Intervention de Anne Stambach-Terrenoir

Réunion du mercredi 27 juillet 2022 à 16h50
Commission du développement durable et de l'aménagement du territoire

Photo issue du site de l'Assemblée nationale ou de WikipediaAnne Stambach-Terrenoir :

Avec 40 000 hectares qui ont déjà brûlé en France en 2022, nous allons vers un sinistre record. Chaque forêt carbonisée est un rempart en moins face au réchauffement climatique, compte tenu du rôle indispensable que jouent les arbres dans le stockage du carbone.

Ces feux de forêt, ce sont aussi des populations évacuées – 36 750 personnes en Gironde –, des écosystèmes locaux bouleversés, une flore calcinée, des animaux sauvages intoxiqués, piégés par les flammes, et une microfaune dévastée.

Ce chaos et ce bilan tragique auraient pu être allégés si nous avions disposé de services publics renforcés.

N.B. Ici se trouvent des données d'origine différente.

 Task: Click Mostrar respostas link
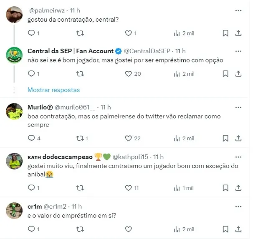coord(53,90)
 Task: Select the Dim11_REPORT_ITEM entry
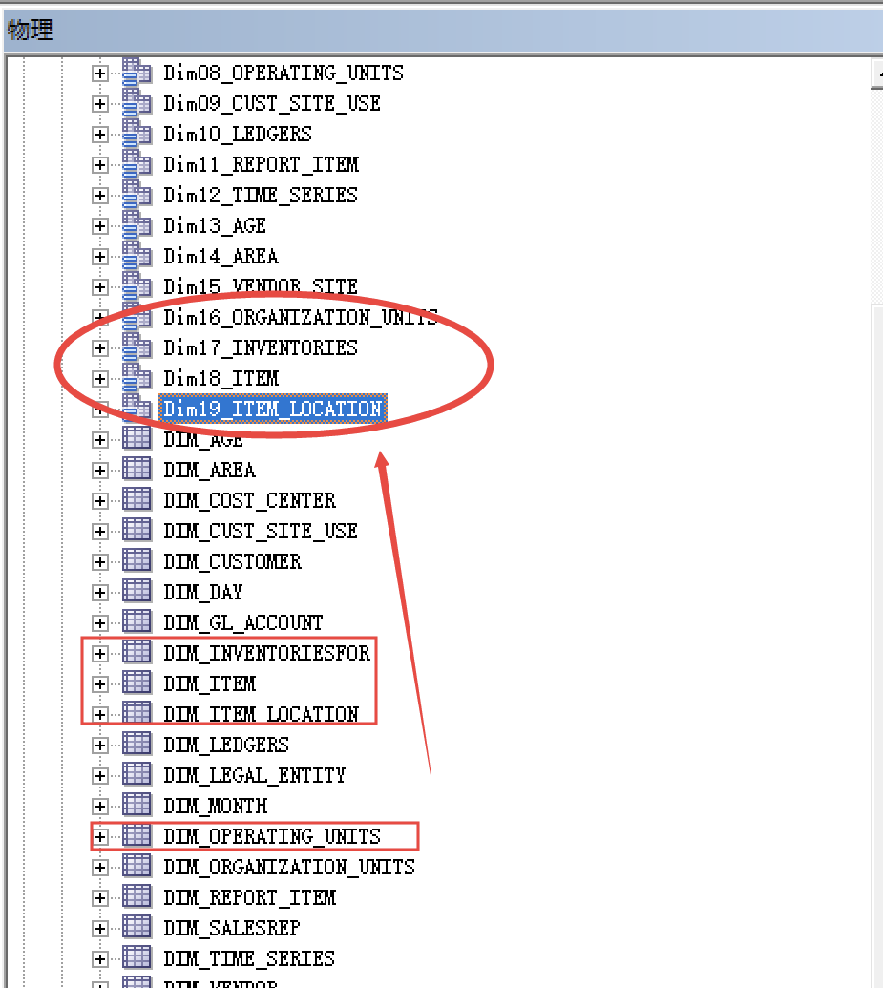[261, 164]
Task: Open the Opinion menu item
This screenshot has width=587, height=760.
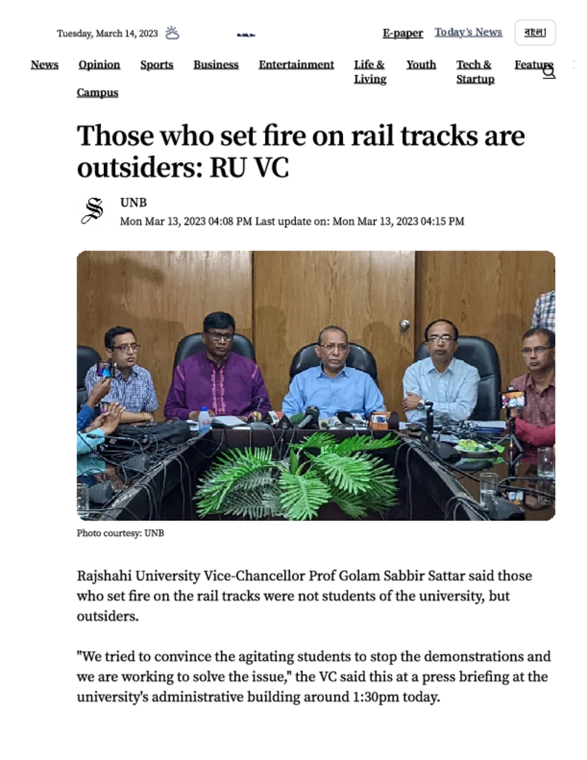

Nous payons malheureusement le double prix de l'inaction climatique et de l'affaiblissement continu de nos services publics – je pense en particulier à la sécurité civile et à l'ONF.

En Gironde, le Président de la République a salué, à juste titre, l'héroïsme des pompiers. Il a insisté sur le besoin de travailler à l'adaptation de la sécurité civile face au changement climatique. Mais il est tout de même dommage – tandis que nous apprenons le tragique décès d'un pompier en exercice – d'arriver après la bataille, avec des effets d'annonce, alors que tout indiquait que les incendies allaient se multiplier, en raison du réchauffement climatique.

On ne peut pas faire semblant de découvrir le manque de moyens quand les pompiers eux-mêmes nous alertent à ce sujet depuis des années. Lorsqu'ils se sont mobilisés, en 2019, pour dénoncer le manque d'effectifs et de reconnaissance, c'est à coups de grenades de désencerclement et de gaz lacrymogène qu'ils ont été accueillis.

Le Président de la République affirme que la France dispose de « la flotte la plus moderne d'Europe » pour lutter contre les incendies. Un rapport de la commission des finances du Sénat sur le projet de loi de finances pour 2022 considérait au contraire que le vieillissement de la flotte, en particulier des douze Canadair CL-415, constituait « un sérieux motif de préoccupation » – d'accord sur ce point avec les syndicats de la profession.

Soyons concrets : combien de pompiers allez-vous embaucher ? Combien de Canadair seront achetés, et quand ? Les annonces du Président de la République seront-elles transcrites dans le projet de loi de finances pour 2023 ?

En matière de gestion des forêts, le chef de l'État promet un grand chantier national, mais cette annonce intervient après trente ans de démantèlement méthodique de l'ONF, qui compte désormais un peu plus de 8 000 emplois, contre 15 000 en 1985. En juin 2021, on nous annonçait encore la suppression de 475 postes sur cinq ans. Comment concevoir que cet établissement public indispensable à la protection de nos forêts soit ainsi affaibli, d'année en année, alors même que s'aggravent les défis auxquels il doit faire face ?

Les conditions d'exercice de ses agents ne cessent de se dégrader. Au nom d'objectifs financiers, leur charge de travail s'alourdit et les surfaces à gérer sont de plus en plus étendues, ce qui provoque des souffrances professionnelles aux conséquences dramatiques. Depuis 2005, une cinquantaine d'entre eux se sont donné la mort.

Pouvez-vous nous confirmer qu'aucun emploi ne sera supprimé à l'ONF dans le projet de loi de finances pour 2023 ? Allez-vous, comme nous le demandons, créer de nouveaux postes pérennes de fonctionnaires, en réaffirmant le caractère public de l'établissement ?

Madame la secrétaire d'État, le pays brûle. On ne peut pas faire d'économies sur nos services publics au détriment de notre environnement. Il faut investir massivement et dans la durée. Une telle approche serait beaucoup plus efficace, sur les plans écologique, social et économique, que la politique court-termiste qui est la vôtre.